### Requirements
**a)** Answer these questions from the article on a farewell trip aboard the QE2:
(i) What will the QE2 become after she sails to Dubai?
(ii) How many times has she crossed the Atlantic?
(iii) Which segment of the final world cruise did the writer book?
**b)** Write the next part of the article on a farewell trip aboard the QE2, picking up after its last sentence.

### Reading passage
+-------+
A Farewell Trip Aboard the QE2
From the Ellsworth American
This is the last year of service for the Queen Elizabeth 2. After this year she will sail to Dubai and become a convention center. She will be preserved in her entirety including her artwork, furniture and everything on her. In fact, she will become a floating museum. She will never sail again.
The QE2 was built over 35 years ago and during those years she has acquired an aura of her own. She was launched in September 1967, and during her career she has carried over 2.5 million passengers, has had 25 world cruises, has traveled 5.5 million miles, crossed the Atlantic over 800 times. Her last sailing will be in November 2008. No ship in service has ever been so loved, and respected and well known.
In April this year she completed her last world cruise, Her sister ship QM2 will now take over that function as well as her trans-Atlantic crossings, a service that Cunard will always provide.
I have sailed on the QE2 many times and it seemed right that I should participate, somehow, in her final world cruise. Accordingly I booked passage on her final segment of the cruise, Los Angeles through the Panama Canal to New York. It was a 15-day cruise, a cruise beyond description.
I flew from Boston to Los Angeles, nonstop. The flight seemed interminable. It took seven hours and included a three-hour time change. These days, free food is not provided, and if one wants a meal one has to pay for it. Most of us chose to live on pretzels and soft drinks. When we landed in Los Angeles we were about to begin the adventure of our life. We stayed overnight in San Pedro, a block away from the ship terminal. As we awoke the next morning there she was, we could see her from our hotel window.
+-------+
### Raw records
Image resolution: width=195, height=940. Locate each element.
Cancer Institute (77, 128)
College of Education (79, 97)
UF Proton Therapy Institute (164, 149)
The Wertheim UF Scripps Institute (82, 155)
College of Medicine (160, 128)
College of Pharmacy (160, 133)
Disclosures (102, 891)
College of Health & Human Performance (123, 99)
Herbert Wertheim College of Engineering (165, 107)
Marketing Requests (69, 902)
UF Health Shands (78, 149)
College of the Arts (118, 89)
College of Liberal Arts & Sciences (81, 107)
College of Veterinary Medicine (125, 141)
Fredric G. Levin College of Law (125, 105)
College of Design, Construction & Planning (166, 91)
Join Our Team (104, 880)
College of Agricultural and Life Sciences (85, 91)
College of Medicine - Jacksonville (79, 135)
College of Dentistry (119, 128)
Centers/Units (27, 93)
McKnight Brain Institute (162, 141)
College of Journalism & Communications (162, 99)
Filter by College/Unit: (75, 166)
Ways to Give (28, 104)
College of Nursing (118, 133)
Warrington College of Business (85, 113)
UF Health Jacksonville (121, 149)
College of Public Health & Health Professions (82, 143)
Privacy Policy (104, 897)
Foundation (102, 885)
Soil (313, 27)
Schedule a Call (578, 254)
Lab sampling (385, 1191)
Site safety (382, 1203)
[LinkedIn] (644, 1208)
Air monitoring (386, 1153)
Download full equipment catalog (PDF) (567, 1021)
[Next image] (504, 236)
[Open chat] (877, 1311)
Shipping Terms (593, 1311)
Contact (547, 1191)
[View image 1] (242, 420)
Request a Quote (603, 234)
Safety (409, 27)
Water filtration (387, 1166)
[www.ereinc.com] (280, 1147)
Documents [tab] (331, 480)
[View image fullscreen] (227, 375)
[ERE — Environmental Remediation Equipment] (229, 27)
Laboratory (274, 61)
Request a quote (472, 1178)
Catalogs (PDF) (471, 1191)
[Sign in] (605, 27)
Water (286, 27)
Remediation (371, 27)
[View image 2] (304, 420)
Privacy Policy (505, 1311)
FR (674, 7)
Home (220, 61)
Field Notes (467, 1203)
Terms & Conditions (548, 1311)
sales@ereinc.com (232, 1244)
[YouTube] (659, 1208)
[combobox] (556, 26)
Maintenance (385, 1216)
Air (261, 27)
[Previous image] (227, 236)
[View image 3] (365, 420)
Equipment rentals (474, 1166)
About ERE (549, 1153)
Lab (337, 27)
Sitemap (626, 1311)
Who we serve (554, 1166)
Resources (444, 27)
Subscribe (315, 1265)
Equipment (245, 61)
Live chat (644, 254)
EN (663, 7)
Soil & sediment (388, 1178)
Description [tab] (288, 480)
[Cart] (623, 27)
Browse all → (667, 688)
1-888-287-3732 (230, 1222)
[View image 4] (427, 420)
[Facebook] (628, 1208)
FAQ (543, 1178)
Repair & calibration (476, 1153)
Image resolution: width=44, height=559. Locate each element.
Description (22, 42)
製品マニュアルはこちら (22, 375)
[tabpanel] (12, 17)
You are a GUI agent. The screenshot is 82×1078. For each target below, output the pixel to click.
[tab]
+-------+
### Outputs by task
**a)**
(i) A convention center, and in fact a floating museum.
(ii) Over 800 times.
(iii) Los Angeles through the Panama Canal to New York.

**b)**
We boarded the ship at noon, as usual, I felt tears come. I was aboard my most favorite ship, once again, but this time, for the last time.
Our itinerary included two days at sea, sailing the Pacific Ocean, then a 10-hour journey through the Panama Canal. We were late getting through the Canal so did not stop at Cristobal as planned. Our other destinations were Acapulco, Cartegena (Colombia) Ocho Rios (Jamaica), Fort Lauderdale and then New York.
Going through the Panama Canal was an experience almost impossible to describe. We shared this with another ship, a huge container ship called the MSC Emma, and side by side we went through the locks, sailed through the lakes and then traversed the next lock. As the ship entered a lock, men in rowboats rowed to the fore part of the ship and took aboard their boat lines which were then attached to small engines, called mules, which pulled the ship through the lock, as water was either raised or lowered in the lock. Side by side the QE2 and the Emma, divided by a platform in the middle, and the mules pulling the ship along, pulled it through the lock and into then the next lake, where the ship, under her own power sailed through the lake to the next lock, where the whole procedure was repeated. We watched as the gates were closed, the water level rose (or fell) and we were pulled along until at the end of the lock the lines were loosed, and off we went. There were many ships going through the canal that day and the captain explained that we were in a traffic jam, so that the normal seven-hour transit took 10. As a result, our scheduled stop at Cristobal was canceled.
Ten hours later, we were in the Caribbean Sea. Ten hours before, we had been sailing on the Pacific Ocean.
As the QE2 left each port, there was a special farewell for her. She had visited these ports many times. This was her last voyage. It was especially true in Fort Lauderdale, where as she drew away from the shore, bands played, people shouted farewell, car horns honked, and small boats as well as fireboats escorted her away from shore and out to sea.
No ship is like the QE2 and no ship can replace the love that people have for this one. She is unique. She can never be replaced.
Her arrival in New York was shrouded in fog. Like ghosts the Verrazano Bridge, the Statue of Liberty and the New York skyline slipped by. On this, her last world cruise, Cunard had opted for her to sail up the Hudson River to her old berth, rather than dock in Brooklyn at her new berth. But as I explained, fog intervened.
The ship will continue to sail until October. She sailed that night for Southampton, and will be here in Maine on Sept. 19. Let us hope that when she bids Maine farewell, the people here will say “goodbye” as have the people everywhere else, to a ship that can never be replaced.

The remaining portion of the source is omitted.